-------- Source passage --------

Mr Sunak missed the chance to address the ‘health service’s biggest problem’ – staffing shortages – because he did not announce a fully funded strategy to address workforce challenges, they argued. Official data shows 38,952 nursing vacancies currently in England as of August.

RCN chief executive Pat Cullen said the ‘public’s greatest fear for health and care services is the current lack of staff’ and warned ‘too many [staff] are considering their future’ because of low pay. The RCN is currently fighting against the 3% pay rise announced for NHS staff earlier this year.

Ms Cullen continued: ‘Patient care is paying a heavy price, as is our workforce. Any new centre or clinic requires skilled staff, as does the backlog of people needing care and support.’

As part of his budget, Mr Sunak also announced:

  • £5.9bn towards diagnostic services and tackling the backlog
  • A £500m care package for children and families – including more than £80m for family hubs, £100m to support the mental health of new and expectant parents, £120m towards other comprehensive family support programmes, and £200m to help vulnerable families
  • Maintaining the public health grant in real terms.

In addition, Care England also warned ‘winter is going to be very, very tough’ this year after no new plans or funding was announced for social care as part of the spending review.

Many in the social care sector had called for a greater portion of the Health and Social Care Levy, announced in September, to go towards the sector. Of the £36bn extra estimated to be gained over the next three years, just £5.4bn is earmarked for social care in England.

Also responding to the budget, NHS Confederation chief executive Danny Mortimer said: ‘To ensure the extra money delivers for the public, a strong and supported NHS workforce is needed.

‘This is why training and increasing the supply of doctors, nurses and other health and care professionals is so important at a time when public polling recognizes that staffing is the biggest problem facing the NHS.’

And NHS Providers deputy chief executive Saffron Cordery stressed that ‘workforce shortages and the resulting unsustainable workload on existing NHS staff are currently the health service’s biggest problem’, which ‘can only be tackled with a robust long term workforce plan’.

When announcing his budget, Mr Sunak said: ‘At the start of this Parliament, resource spending on healthcare was £133bn.Today’s Spending Review confirms that by the end of this Parliament, it will increase by £44bn to over £177bn.

‘The extra revenue we’re now forecast to raise from the Health and Social Care Levy is going direct to the NHS and social care as promised. The health capital budget will be the largest since 2010.’

This follows calls, first aired by healthcare bodies yesterday, for a long-term workforce plan alongside the cash boost for the NHS.

-------- Given information --------

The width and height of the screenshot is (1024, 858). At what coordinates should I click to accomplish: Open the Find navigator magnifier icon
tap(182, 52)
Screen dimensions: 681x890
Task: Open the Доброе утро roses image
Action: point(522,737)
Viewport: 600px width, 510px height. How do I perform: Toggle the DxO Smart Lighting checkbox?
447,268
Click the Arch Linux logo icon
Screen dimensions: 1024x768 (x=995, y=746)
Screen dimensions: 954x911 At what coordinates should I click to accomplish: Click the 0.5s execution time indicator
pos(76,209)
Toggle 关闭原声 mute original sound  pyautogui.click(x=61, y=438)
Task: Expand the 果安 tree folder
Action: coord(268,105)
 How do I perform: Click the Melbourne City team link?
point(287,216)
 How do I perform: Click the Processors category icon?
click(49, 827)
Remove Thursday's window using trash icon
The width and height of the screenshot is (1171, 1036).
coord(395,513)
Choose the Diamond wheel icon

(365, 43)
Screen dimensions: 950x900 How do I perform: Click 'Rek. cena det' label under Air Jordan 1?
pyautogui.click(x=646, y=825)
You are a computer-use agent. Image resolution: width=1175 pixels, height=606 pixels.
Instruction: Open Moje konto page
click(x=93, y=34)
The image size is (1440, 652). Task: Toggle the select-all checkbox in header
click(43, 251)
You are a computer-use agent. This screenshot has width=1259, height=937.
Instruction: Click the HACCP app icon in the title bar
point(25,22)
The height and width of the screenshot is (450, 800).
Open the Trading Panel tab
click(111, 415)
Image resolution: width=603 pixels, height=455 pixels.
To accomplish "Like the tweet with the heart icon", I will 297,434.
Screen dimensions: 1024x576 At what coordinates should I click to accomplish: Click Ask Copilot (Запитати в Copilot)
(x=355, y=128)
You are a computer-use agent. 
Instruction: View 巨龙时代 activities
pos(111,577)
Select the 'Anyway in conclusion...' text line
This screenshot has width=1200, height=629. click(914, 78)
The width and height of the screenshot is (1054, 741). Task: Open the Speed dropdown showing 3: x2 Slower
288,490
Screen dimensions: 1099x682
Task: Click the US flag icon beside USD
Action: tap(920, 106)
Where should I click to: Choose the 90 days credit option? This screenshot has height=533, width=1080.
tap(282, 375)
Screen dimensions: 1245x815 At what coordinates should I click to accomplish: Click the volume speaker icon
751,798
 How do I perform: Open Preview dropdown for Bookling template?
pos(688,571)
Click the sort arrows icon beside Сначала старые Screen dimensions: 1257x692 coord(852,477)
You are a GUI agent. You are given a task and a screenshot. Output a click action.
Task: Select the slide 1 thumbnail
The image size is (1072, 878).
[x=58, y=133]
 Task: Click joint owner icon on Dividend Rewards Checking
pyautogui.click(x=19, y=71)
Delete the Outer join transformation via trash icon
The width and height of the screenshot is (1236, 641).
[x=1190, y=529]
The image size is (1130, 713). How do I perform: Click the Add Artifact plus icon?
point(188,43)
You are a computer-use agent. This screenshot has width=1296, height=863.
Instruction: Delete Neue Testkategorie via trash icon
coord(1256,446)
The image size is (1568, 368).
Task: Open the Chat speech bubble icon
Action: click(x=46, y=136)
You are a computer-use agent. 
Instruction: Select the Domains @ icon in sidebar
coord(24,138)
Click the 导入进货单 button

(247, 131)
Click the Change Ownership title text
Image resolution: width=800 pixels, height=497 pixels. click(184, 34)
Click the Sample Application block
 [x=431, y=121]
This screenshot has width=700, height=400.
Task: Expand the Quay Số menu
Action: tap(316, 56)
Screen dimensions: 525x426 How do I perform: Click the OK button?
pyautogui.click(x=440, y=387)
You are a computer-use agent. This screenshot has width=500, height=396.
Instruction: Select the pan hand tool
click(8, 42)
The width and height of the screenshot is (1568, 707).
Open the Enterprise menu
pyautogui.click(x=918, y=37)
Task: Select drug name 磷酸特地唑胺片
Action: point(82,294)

--------

• Exercise
Copy everything from "When announcing his" down to "for the NHS." in the budget article, swapping "Parliament" for "parliamentary term". The entries are not needed.

• Result
When announcing his budget, Mr Sunak said: ‘At the start of this parliamentary term, resource spending on healthcare was £133bn.Today’s Spending Review confirms that by the end of this parliamentary term, it will increase by £44bn to over £177bn.

‘The extra revenue we’re now forecast to raise from the Health and Social Care Levy is going direct to the NHS and social care as promised. The health capital budget will be the largest since 2010.’

This follows calls, first aired by healthcare bodies yesterday, for a long-term workforce plan alongside the cash boost for the NHS.